View Message

[Opinions] Dallas and Marlowe
I'm loving Dallas and Marlowe for girls, any MN suggestions?I know a woman named Dallas she's in her mid-twenties so I can totally see it on a girl, she's the only Dallas I know.
Archived Thread - replies disabled
vote up1

Replies

I like Marlowe quite a bit, but Dallas...not so much. A girl a went to high school with named her daughter "Dalice"...pronounced like Dallas. Ew. A mutual friend said, upon learning of the child's name "When you name a child something like that, it's like you *want* them to grow up to be a stripper"...hehe. I much prefer Pallas.
vote up1
Dallas is just horribly tacky for me. On a girl it seems like a Pornstar name.I really dislike Marlowe for a girl, but on a boy I rather like it. i wouldn't like it at all if it weren't for Christopher Marlowe though.
vote up1
Dallas = city in Texas where JFK was killed or tacky 1980s soap opera.Marlowe= the hero of Raymond Chandler's detective novels or the narrator of some of Conrad's novels. So 100% masculine and surnamey.
vote up1
They're trying way too hard.Dallas is trying too hard to be awesome and rough and cowboy/cowgirl-y. It screams, "look at me, I'm a tough as nails cowgirl! Whoo!" Marlowe is trying too hard to be cultured and knowledgable. Like Holden, it suggests that the parents stayed awake enough in their English classes long enough to earn a C and to catch a few names, and now want to use those names to look like scholars.
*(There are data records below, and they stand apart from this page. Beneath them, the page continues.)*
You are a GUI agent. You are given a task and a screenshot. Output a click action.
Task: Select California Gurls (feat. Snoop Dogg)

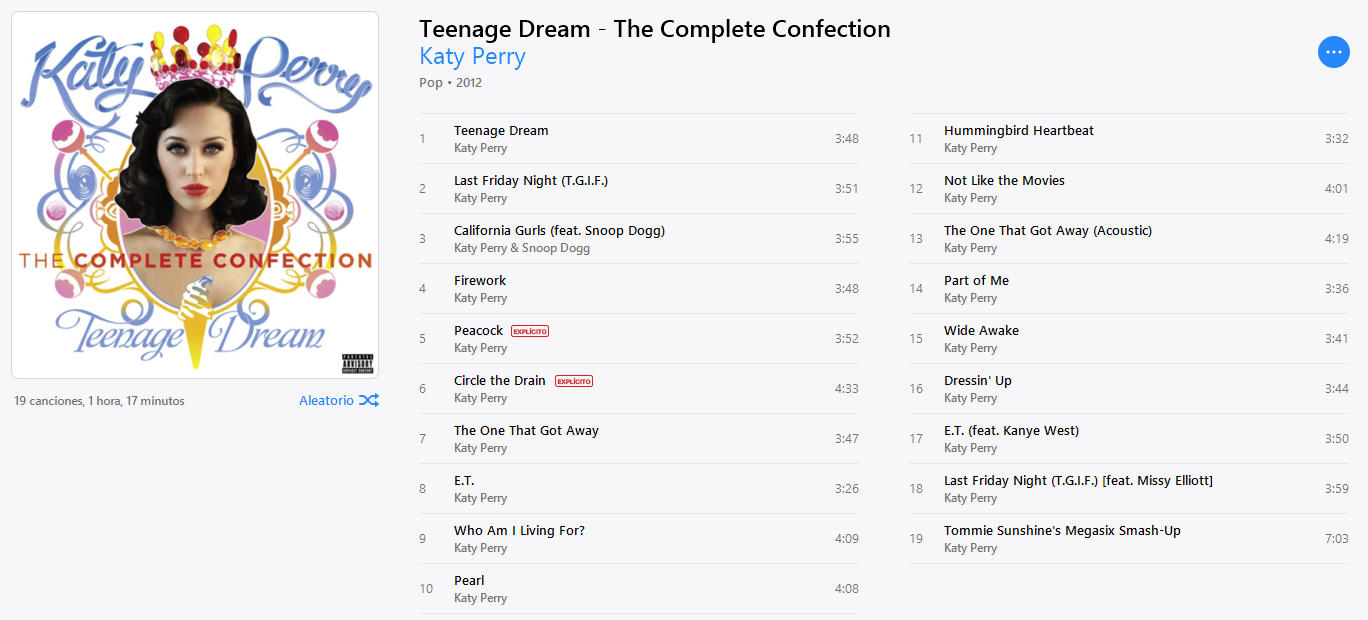point(639,239)
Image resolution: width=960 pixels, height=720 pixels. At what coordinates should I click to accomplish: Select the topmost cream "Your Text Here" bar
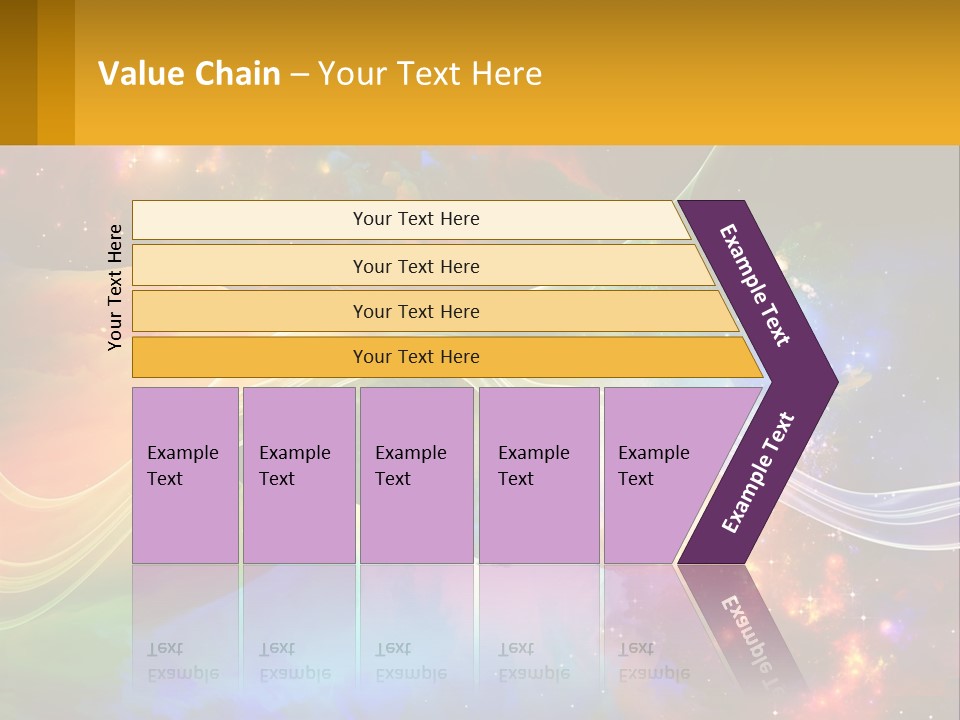click(415, 219)
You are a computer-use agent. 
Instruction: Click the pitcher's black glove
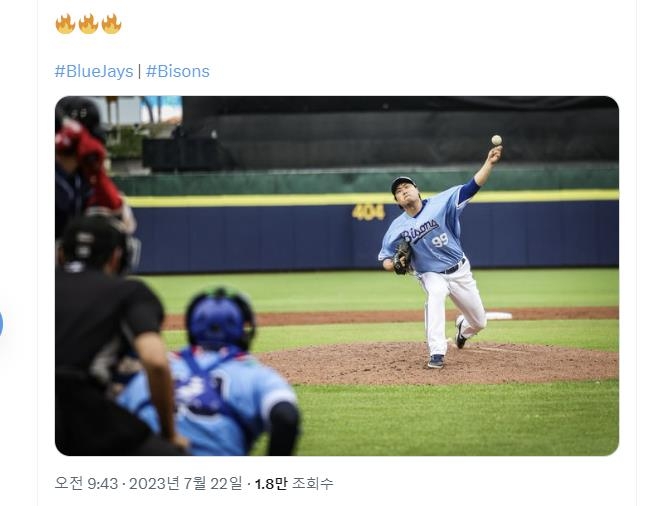click(x=402, y=258)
It's just as much of a neon light as Dallas is.Understand, I'm not saying you are trying too hard or are failing English, or anything like that. I'm telling you the impressions these names would give me if I met a person named Dallas or Marlowe. The reality isn't that relevant, because it's the impressions of others that Marlowe and Dallas are going to have to deal with every day.They're also really out of place on a girl, or for that matter on any human unless that person happens to have the surname of Marlowe.